On his way out of Anfield halfway through the season was midfielder Steve McMahon to Manchester City, followed by defender Barry Venison to Newcastle United at the end of it. Mid season also saw the arrival of midfielder Michael Thomas from Arsenal, two and a half years after the player's goal for his former club had denied Liverpool the league title. Thomas ended the season by scoring one of Liverpool's two goals in the FA Cup final against Sunderland, the other coming from Ian Rush.

==Season overview==
===Preseason===
As manager Graeme Souness prepared for his first full season as manager of Liverpool, a number of significant changes were made. The biggest stories of the summer were the arrival of Dean Saunders, the Derby County and Wales striker, for a national record fee of £2.9million, and Derby's centre-half Mark Wright for £2.2million. He bolstered the midfield with a £1.25million move for Rangers midfielder Mark Walters, bringing the 27-year-old Birmingham born player back to England four years after he left Aston Villa to move north of the border. Leaving the club were strikers David Speedie to Blackburn Rovers and Peter Beardsley to Everton. A surprise sale came when highly promising 22-year-old defender Steve Staunton moved to Aston Villa 10 days before the start of the season.

===August===
Liverpool's centenary season began at Anfield on 17 August 1991, where they beat Oldham Athletic (in the top flight for the first time since 1923) 2–1 in the opening First Division game. The next game was a disappointment as they lost 2–1 to Manchester City at Maine Road, but highly rated 19-year-old midfielder Steve McManaman managed to score his first goal for the club in this game.

Record signing Dean Saunders found the net for the first time on 27 August, scoring the only goal of a 1–0 home win over Queen's Park Rangers, Saunders had also missed a penalty in the match at Manchester City.

The month ended on a high as the Reds triumphed 3–1 over Everton in the Merseyside derby at Anfield.

===September===
September saw Liverpool disappoint in the league, losing at Leeds United, drawing with Aston Villa and Sheffield Wednesday, and only managing a narrow win at newly promoted relegation favourites Notts County.

There was more success on the European front, as Liverpool marked the end of their six-year ban by defeating Kuusysi Lahti 6–1 in the UEFA Cup first round first leg at Anfield, with Dean Saunders scoring four goals and Ray Houghton scoring twice.

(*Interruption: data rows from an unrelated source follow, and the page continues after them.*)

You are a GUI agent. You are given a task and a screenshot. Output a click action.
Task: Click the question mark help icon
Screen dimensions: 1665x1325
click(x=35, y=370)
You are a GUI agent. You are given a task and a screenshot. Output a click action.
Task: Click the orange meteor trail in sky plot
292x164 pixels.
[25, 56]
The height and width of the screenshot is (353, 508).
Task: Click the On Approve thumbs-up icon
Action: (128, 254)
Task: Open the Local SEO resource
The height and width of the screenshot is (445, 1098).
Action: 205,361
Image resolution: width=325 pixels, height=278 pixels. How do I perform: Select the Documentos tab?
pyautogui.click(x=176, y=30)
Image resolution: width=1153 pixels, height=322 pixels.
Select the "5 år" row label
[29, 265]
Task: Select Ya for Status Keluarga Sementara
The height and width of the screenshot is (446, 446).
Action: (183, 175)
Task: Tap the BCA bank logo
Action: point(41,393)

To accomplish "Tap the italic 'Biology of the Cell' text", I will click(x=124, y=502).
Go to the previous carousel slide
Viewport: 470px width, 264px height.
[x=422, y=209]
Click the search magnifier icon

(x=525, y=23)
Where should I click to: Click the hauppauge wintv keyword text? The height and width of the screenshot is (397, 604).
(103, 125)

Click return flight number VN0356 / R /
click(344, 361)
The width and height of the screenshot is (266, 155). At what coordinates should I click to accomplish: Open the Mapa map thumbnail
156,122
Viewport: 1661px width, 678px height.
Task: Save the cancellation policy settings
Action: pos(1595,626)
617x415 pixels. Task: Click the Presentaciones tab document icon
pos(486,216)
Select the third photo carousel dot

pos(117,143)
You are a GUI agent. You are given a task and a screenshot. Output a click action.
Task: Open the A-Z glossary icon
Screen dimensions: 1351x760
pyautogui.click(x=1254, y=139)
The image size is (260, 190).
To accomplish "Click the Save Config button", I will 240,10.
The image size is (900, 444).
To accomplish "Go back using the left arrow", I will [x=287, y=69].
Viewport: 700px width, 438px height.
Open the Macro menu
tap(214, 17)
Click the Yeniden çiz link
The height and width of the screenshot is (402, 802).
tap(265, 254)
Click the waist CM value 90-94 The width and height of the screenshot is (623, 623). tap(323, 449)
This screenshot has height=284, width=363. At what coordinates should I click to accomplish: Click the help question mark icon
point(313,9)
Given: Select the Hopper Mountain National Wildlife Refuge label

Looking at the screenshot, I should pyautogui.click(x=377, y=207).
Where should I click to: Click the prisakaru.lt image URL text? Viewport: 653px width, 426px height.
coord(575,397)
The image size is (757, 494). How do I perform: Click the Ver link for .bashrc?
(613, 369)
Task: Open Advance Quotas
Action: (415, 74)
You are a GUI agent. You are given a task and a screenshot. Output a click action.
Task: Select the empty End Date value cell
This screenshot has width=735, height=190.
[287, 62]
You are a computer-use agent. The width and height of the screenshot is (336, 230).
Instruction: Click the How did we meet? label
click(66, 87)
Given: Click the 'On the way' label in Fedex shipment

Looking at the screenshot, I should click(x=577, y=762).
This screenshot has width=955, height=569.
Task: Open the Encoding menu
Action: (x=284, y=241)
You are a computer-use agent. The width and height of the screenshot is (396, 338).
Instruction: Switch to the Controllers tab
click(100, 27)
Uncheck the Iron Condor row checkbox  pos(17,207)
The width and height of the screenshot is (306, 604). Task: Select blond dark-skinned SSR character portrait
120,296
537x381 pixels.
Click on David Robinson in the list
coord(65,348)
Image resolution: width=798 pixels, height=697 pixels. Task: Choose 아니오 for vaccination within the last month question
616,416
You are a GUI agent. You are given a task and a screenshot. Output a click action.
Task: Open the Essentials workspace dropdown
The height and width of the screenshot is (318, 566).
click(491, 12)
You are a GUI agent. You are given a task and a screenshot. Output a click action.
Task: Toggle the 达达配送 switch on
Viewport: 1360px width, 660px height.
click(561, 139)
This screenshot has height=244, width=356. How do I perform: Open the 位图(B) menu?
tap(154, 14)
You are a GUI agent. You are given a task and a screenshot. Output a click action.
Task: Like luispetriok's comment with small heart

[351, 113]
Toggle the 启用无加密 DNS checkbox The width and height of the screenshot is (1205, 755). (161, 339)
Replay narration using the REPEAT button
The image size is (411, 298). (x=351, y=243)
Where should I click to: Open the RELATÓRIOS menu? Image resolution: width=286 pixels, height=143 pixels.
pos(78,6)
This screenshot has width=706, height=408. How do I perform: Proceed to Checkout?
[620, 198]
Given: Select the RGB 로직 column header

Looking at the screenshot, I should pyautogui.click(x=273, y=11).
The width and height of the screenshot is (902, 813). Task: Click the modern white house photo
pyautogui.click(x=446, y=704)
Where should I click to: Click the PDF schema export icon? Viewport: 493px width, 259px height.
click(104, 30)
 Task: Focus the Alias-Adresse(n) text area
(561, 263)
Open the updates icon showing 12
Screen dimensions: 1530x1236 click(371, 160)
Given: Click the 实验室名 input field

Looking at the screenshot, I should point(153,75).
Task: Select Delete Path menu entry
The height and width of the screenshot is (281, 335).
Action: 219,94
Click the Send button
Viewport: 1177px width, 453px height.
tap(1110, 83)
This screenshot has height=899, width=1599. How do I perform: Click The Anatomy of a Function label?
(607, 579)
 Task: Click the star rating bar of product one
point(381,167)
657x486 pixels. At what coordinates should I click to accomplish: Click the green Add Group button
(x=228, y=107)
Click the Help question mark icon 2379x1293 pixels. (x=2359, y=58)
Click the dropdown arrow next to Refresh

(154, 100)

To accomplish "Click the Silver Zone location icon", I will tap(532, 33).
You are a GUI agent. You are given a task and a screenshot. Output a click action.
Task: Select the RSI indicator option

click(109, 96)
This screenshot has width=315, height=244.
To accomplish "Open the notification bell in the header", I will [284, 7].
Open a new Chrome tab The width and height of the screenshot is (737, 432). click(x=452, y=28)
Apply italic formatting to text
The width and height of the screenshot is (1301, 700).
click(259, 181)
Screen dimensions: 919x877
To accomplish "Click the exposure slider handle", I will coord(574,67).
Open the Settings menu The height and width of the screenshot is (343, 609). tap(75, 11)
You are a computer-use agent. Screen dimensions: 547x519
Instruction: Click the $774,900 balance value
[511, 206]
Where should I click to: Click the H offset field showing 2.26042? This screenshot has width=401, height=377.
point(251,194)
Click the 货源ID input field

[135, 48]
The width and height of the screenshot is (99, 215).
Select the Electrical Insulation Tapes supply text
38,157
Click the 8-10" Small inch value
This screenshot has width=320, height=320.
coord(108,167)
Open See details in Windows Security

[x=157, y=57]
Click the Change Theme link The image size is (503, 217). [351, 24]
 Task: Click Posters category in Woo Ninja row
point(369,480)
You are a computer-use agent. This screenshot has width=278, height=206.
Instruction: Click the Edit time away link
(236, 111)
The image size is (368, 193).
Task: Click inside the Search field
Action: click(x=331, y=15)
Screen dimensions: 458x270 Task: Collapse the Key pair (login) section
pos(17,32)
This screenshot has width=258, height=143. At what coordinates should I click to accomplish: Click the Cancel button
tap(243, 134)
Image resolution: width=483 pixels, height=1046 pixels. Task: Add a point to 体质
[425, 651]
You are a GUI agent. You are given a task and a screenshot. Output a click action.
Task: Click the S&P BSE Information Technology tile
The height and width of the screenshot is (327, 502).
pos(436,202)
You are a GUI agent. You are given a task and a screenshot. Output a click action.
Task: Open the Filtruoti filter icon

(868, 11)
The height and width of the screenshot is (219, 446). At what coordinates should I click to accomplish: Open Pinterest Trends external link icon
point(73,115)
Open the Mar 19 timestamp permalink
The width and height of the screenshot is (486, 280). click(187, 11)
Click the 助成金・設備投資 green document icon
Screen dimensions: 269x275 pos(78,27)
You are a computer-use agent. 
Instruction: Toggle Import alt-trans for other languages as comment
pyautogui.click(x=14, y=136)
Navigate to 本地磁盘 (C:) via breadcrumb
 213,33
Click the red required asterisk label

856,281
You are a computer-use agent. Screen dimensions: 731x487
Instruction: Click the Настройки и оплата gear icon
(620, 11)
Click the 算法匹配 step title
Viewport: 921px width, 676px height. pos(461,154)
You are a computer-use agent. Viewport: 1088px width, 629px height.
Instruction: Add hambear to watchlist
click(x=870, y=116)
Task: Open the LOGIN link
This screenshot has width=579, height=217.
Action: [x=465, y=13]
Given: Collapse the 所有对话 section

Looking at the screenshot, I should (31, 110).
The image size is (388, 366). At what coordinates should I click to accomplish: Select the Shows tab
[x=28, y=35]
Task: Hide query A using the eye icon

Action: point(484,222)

On 23 September, winger John Barnes, a key part in Liverpool's successes since his arrival in 1987, was told that he would be out of action until at least January due to an achilles tendon injury. Although he did make a brief return to the side in the new year, he was soon out of action again.

===October===
Graeme Souness pulled off one of the biggest transfer bargains of the season when he paid Crewe Alexandra £300,000 for full-back Rob Jones. Jones, who turned 20 a month after arriving at Anfield, broke into the Liverpool first team almost instantly, and was capped by England after just four months of First Division football.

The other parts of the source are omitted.